[Collected data]
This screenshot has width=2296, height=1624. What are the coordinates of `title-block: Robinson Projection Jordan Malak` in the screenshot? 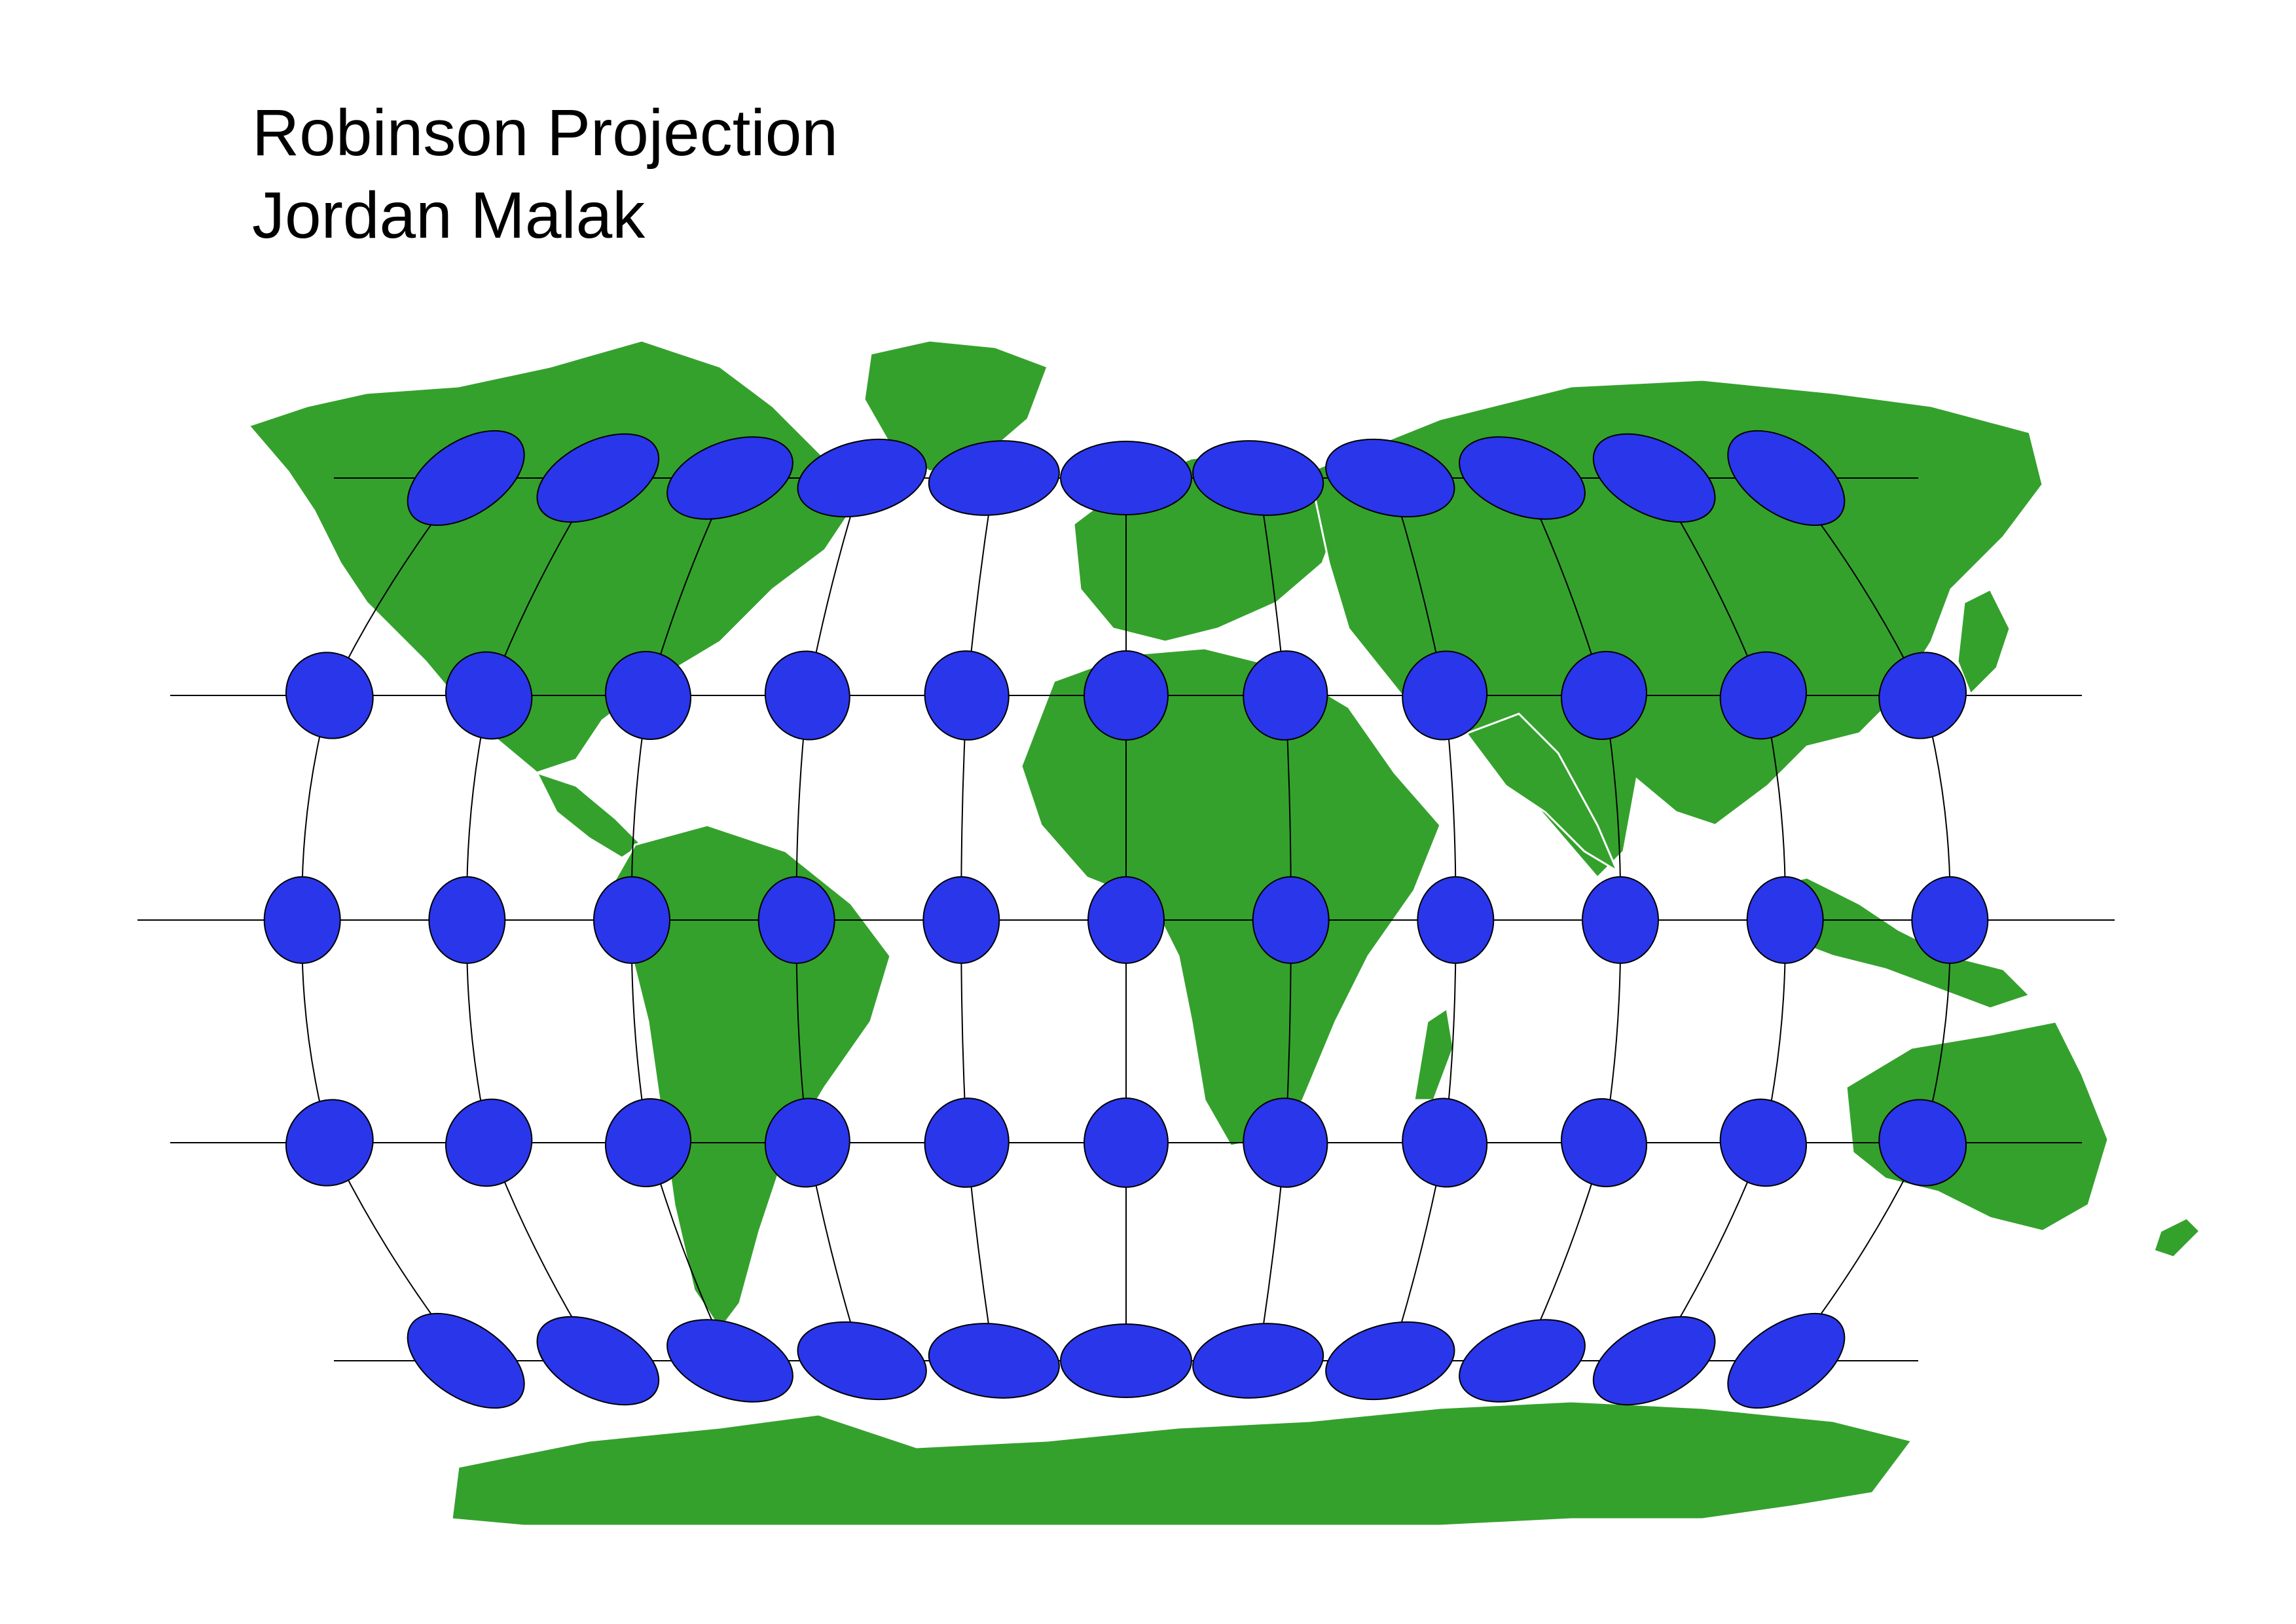 It's located at (545, 174).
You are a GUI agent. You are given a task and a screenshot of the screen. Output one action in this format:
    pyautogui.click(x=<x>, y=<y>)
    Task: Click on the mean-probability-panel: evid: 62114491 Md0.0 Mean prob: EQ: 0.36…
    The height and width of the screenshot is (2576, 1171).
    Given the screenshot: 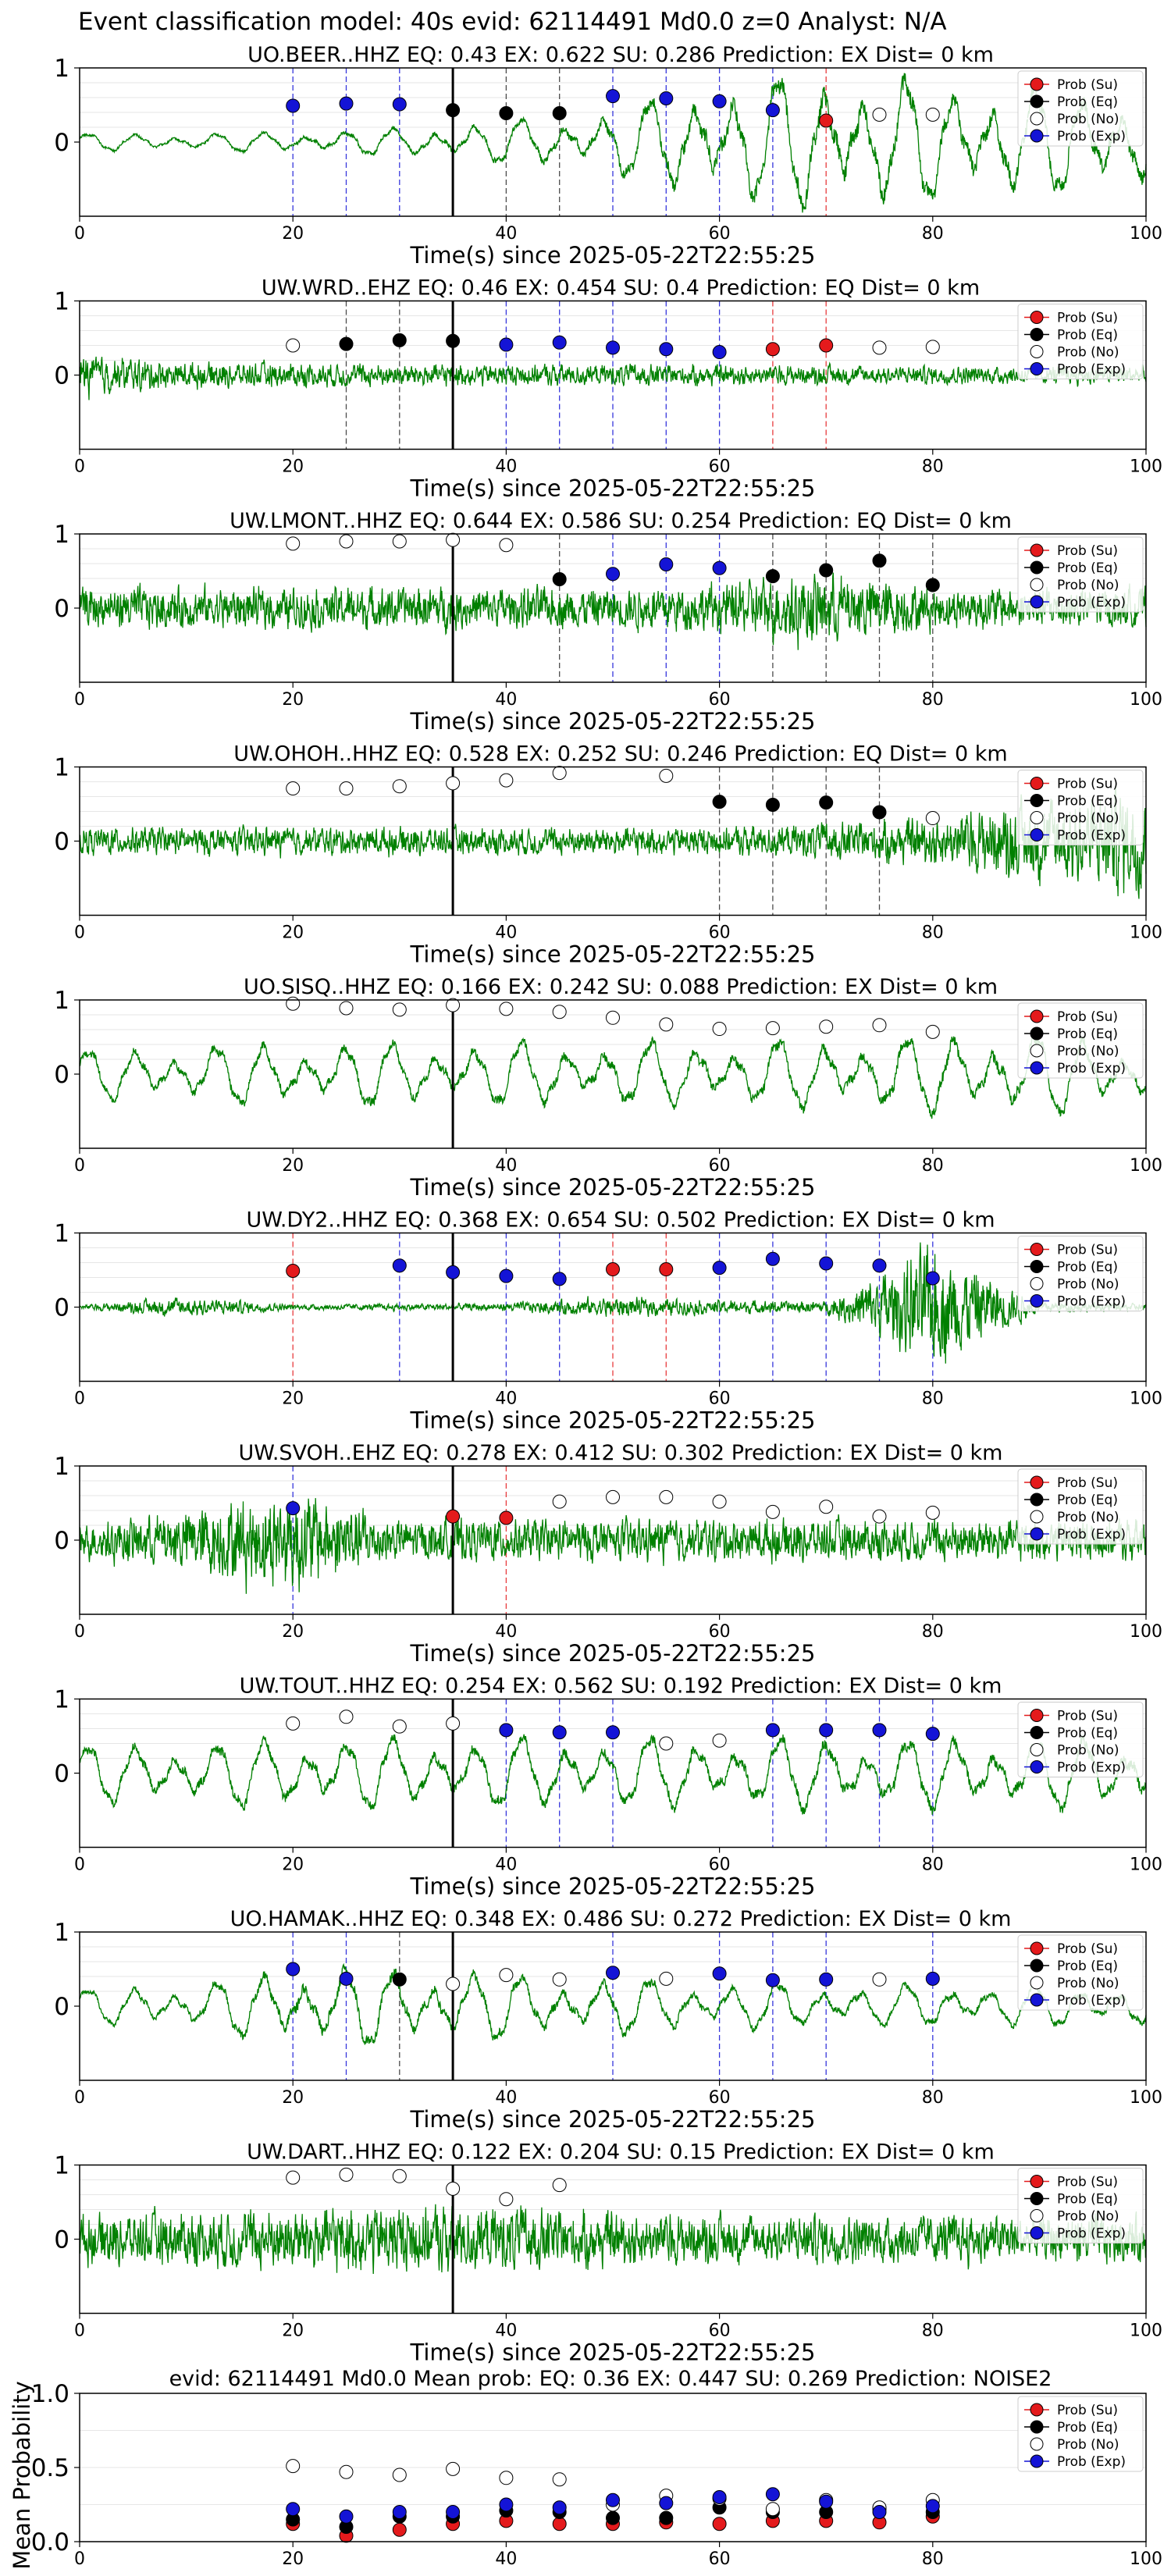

• [TASK DETAILS]: Please rewrite the lines from the one containing "You are a GUI" through the end of the collected data, replacing "action" with "command" and changing nothing else. Leave the pictures out of your answer.

• [ANSWER BOX]:
You are a GUI agent. You are given a task and a screenshot of the screen. Output one command in this format:
    pyautogui.click(x=<x>, y=<y>)
    Task: Click on the mean-probability-panel: evid: 62114491 Md0.0 Mean prob: EQ: 0.36…
    The height and width of the screenshot is (2576, 1171).
    Given the screenshot: 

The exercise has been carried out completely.